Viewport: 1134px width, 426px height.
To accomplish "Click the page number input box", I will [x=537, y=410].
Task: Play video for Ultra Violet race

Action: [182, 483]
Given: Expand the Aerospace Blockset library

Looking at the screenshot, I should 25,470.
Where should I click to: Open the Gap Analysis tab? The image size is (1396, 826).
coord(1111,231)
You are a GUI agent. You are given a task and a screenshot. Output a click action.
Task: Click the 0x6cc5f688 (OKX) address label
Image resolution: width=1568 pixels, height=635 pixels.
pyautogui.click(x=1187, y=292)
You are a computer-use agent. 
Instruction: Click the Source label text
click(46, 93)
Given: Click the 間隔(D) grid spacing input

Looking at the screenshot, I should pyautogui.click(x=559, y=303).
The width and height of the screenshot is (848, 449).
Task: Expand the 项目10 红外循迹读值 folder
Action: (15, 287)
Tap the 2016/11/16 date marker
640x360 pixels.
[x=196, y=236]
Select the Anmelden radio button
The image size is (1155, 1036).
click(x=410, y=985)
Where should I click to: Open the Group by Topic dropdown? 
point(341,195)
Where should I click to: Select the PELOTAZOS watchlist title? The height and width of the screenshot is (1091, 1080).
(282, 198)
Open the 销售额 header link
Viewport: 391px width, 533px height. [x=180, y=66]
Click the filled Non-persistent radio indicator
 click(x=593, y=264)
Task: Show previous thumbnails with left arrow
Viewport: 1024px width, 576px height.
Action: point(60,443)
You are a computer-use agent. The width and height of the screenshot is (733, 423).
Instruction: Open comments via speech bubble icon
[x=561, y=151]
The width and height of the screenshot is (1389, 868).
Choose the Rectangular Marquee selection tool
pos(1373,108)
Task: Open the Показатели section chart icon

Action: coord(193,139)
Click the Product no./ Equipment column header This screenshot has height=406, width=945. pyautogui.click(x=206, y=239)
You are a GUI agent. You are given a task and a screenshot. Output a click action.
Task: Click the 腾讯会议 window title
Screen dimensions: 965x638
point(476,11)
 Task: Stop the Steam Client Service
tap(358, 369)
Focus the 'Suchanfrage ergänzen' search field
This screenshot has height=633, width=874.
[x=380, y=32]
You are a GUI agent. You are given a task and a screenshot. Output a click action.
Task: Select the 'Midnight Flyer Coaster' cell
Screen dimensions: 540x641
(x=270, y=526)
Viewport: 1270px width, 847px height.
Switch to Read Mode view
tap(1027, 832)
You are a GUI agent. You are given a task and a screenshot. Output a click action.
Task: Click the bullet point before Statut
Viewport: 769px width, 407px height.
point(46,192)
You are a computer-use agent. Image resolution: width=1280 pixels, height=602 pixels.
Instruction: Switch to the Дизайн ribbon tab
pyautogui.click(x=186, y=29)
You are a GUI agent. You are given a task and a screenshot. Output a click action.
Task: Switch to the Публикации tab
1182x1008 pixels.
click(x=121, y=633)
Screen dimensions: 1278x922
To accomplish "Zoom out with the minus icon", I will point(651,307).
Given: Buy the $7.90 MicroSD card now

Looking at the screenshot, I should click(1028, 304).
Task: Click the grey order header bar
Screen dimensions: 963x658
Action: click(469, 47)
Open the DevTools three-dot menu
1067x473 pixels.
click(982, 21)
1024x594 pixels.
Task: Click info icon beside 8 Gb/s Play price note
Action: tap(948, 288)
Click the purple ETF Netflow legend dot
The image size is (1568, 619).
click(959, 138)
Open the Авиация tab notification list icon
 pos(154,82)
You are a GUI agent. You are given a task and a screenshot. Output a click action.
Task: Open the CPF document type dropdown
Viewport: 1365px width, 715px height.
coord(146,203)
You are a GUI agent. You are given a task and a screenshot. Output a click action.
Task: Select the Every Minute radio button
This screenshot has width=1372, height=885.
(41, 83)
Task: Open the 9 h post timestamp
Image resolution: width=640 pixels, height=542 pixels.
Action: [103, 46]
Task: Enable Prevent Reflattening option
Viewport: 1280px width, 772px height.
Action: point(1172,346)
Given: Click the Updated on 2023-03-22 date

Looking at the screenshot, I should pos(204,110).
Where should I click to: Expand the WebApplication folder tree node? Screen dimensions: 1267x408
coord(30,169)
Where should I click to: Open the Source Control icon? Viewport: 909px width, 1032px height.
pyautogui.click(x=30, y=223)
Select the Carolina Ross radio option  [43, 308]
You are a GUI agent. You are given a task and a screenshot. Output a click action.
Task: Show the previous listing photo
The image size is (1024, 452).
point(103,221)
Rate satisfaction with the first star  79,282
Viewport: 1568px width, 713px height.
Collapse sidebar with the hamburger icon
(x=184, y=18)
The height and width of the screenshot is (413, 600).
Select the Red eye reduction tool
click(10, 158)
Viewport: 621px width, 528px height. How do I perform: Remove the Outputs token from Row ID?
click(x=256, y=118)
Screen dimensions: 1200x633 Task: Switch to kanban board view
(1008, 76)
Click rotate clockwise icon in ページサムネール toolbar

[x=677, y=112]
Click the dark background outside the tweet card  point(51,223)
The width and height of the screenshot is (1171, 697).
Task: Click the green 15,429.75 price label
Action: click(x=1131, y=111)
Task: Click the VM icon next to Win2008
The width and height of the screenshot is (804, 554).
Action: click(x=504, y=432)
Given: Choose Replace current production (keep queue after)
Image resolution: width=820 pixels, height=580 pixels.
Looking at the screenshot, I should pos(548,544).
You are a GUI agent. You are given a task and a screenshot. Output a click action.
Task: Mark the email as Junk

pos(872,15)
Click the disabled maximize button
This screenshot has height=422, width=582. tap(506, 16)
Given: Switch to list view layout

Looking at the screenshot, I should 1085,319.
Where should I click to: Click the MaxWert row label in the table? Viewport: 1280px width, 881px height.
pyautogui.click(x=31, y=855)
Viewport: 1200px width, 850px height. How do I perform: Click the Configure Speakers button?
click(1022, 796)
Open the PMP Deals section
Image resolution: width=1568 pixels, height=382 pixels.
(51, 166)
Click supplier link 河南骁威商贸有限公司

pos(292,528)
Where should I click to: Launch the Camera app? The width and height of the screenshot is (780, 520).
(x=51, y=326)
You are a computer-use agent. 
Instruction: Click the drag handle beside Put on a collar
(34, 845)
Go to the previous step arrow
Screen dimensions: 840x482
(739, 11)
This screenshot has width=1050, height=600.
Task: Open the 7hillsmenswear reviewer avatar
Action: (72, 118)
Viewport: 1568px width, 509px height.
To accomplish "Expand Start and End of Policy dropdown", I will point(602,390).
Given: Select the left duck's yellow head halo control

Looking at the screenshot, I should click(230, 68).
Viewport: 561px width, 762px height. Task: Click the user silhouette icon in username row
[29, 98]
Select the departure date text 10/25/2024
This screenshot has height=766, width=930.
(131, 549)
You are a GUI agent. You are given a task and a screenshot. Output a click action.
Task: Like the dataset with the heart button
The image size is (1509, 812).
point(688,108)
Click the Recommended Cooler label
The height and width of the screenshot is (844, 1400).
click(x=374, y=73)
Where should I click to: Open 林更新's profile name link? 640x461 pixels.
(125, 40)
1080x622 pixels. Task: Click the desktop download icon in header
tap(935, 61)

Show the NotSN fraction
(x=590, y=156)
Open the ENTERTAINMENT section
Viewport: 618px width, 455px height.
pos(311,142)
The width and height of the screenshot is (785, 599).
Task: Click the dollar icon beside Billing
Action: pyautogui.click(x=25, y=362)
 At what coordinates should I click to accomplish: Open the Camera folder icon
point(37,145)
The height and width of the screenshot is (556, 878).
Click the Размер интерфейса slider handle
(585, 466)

----------

• The task: Only the lines above from the one with "Viewport: 1568px width, 509px height." up to and including the one with "Task: Like the dataset with the heart button" should be repeated, exactly as written.

• Result below:
Viewport: 1568px width, 509px height.
To accomplish "Expand Start and End of Policy dropdown", I will point(602,390).
Given: Select the left duck's yellow head halo control

Looking at the screenshot, I should click(230, 68).
Viewport: 561px width, 762px height. Task: Click the user silhouette icon in username row
[29, 98]
Select the departure date text 10/25/2024
This screenshot has height=766, width=930.
(131, 549)
You are a GUI agent. You are given a task and a screenshot. Output a click action.
Task: Like the dataset with the heart button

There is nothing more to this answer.